Montiano. Decesso di Gabriele Deyla, nessuna autopsia. Il corpo restituito alla famiglia

Gabriele Deyla, 55 anni, apprezzato ristoratore conosciuto per aver curato la cucina di numerosi locali notturni come l’Hakuna Matata, il Byblos e, ultimamente allo Yellow di Riccione, è stato ritrovato morto a Montiano giovedì mattina, riverso sulle scale della propria abitazione di piazza Garibaldi.

Dopo le indagini, la Procura di Forlì ha rilasciato alla famiglia il suo corpo. Il magistrato di turno ha optato per l’acquisizione della ricognizione cadaverica e al non effettuare un’autopsia per la definizione delle cause di morte, non essendo state riscontrate evidenze di morte violenta e non riscontrando potenziali reati a carico di terzi.

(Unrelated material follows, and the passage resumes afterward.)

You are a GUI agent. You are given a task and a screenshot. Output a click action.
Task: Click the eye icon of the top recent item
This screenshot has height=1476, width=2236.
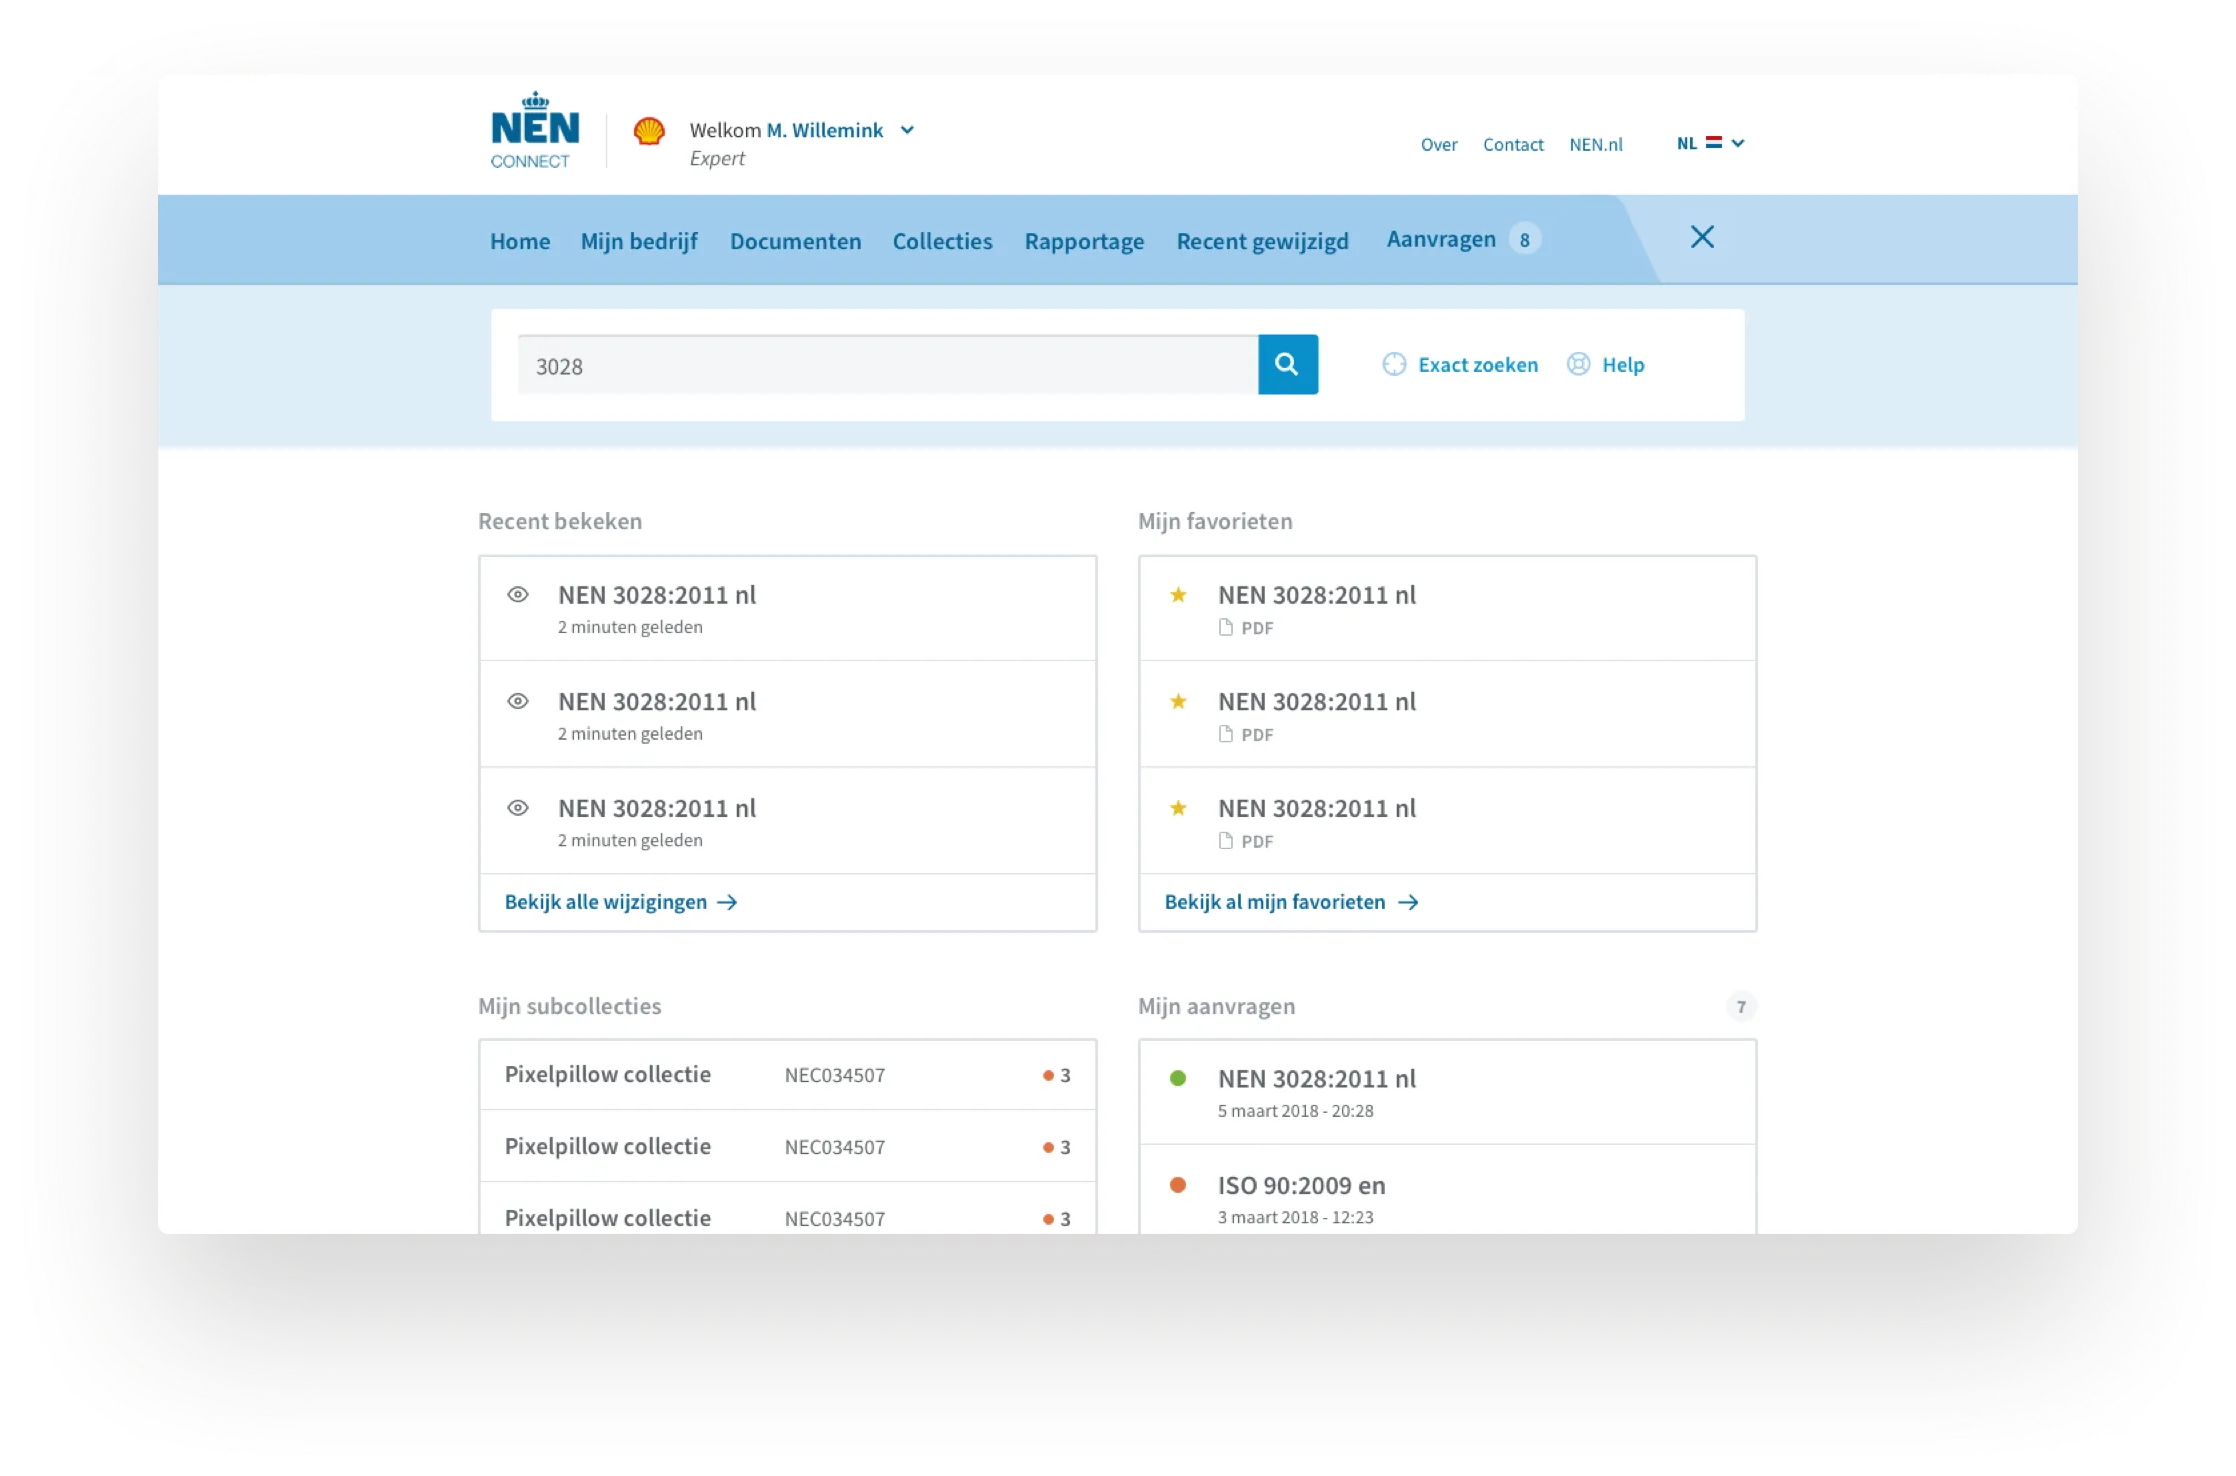tap(518, 594)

Secondo l’analisi investigativa dei carabinieri di Cesenatico che hanno ispezionato l’abitazione, la morte potrebbe essere attribuita ad una sospetta intossicazione, essendo Deyla affetto da malattie croniche. Non la pensa allo stesso modo la famiglia, in particolare la sorella che dichiara che il decesso sia stato causato da infarto.